Many companies believe that their marketing team should try and be everywhere and do everything. Be on all the social media channels, they say! Do all of the different media types, they say! Let’s do a podcast, a video series, or as Michael Scott once profoundly said, “a thingamajig, or a whose-whatse or a whatchamicalit”. That’s what you’re going to feel like trying to be everywhere at once. What trying to “be everywhere” actually reveals is that they don’t have a clear understanding of their target. The lie that it’s a good idea to “be everywhere” is more pronounced these days due to the current idea that we can “follow the user” across all of their many touchpoints across the web, finding them where they are engaging. This is nice in theory, but in reality, it doesn’t work that way. I mean, you can try, and you might get lucky, but it is addressing the wrong fundamental question.
The right question is, what does the marketer have control over?
The marketer has control over a few things:
- What characteristics of a potential target can you choose to engage with on a given channel for advertising and communication purposes
- How to expand your reach via an existing channel online
- What type of communication is happening on a given channel (and thus, how your message might resonate or fall flat)
- And lastly, and most importantly, they understand the context in which a conversation could happen and when it is most likely to happen (or if they don’t know, they can find out with a simple test)
It is more important to select the right targeting criteria and present the right message consistently over time. As I explain what the marketer DOES have control over, you can know what we actually CAN control. Instead of trying to “be everywhere”, a good marketer should help a business understand clearly what your ideal audience wants and also, where (i.e. one or two places/platforms max) it makes the most sense to share the message with them.
The 5 C’s of Marketing
I teach an adjunct class at the University of Texas at Dallas to eager marketing students, where I talk about the 5 C’s of marketing, which I think is the information age’s formula for a good marketing mix. Reminder that the pre-internet marketing mix was the 4 p’s, product, price, promotion, and place. PS, does anyone actually follow this anymore?! The 5 C’s of marketing are: create content, context, connection, community, and consistency.
The last C in this marketing mix is important. Your potential audience wants to know that they can depend on you to share your message in your defined voice in the right context…CONSISTENTLY. This means, you should be choosing the channel that works for you based on that context, i.e. based on their preferred media consumption habits. And then, be consistent at that.

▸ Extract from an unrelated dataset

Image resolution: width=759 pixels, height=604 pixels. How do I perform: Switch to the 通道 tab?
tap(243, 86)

Learning what your voice is, the tone, the feel, the visual imagery, takes trial and error that turns into clarity and focus. It might take a few iterations before you get it right. But this process will be very clarifying, for those that persist while listening to audience feedback.

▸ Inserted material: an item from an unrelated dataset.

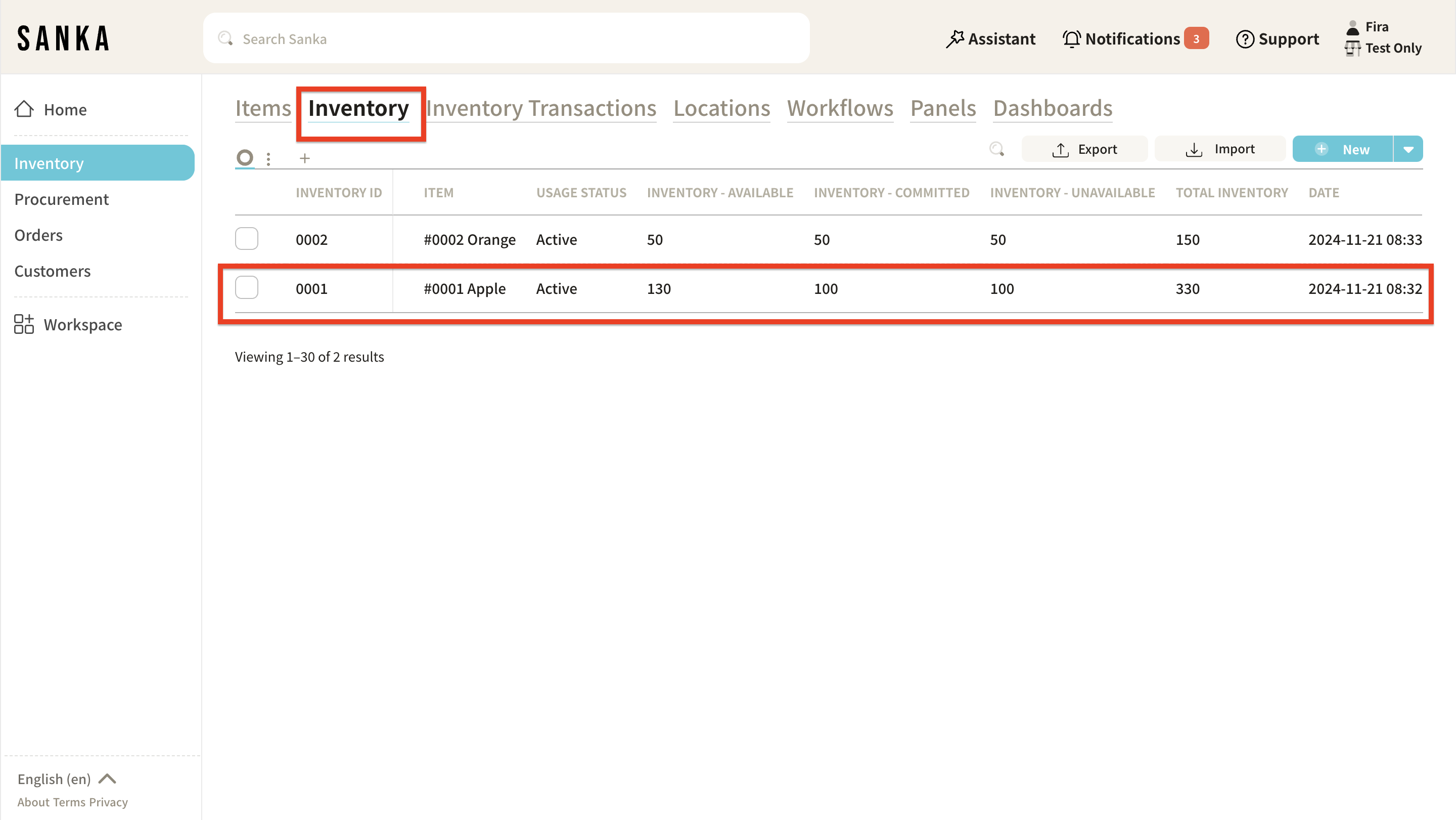Expand the New button dropdown arrow
1456x820 pixels.
pyautogui.click(x=1408, y=149)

Conclusion: Find Your Voice
So, you can’t REALLY follow them around the web. You can’t be everywhere. But you can notate a place (I’m not talking about your website, I’m talking about other places where people congregate on the web) that your audience might be engaging and speak to them with an authentic voice that is true to you. And this is the bigger challenge, to find your voice in a channel where others are talking. The goal then is to be authentic in communicating well what you offer in the audience’s preferred language rather than in internal speak.
When you get the message and voice right, you won’t need to be everywhere. The audience will come and find you. If you set it up correctly, they will take it everywhere else on your behalf AND bring their friends TO YOU. That is the real gem of a good digital marketing program. The good marketer will then know how to help you capitalize on those that have arrived to your website and help you get them into your pipeline.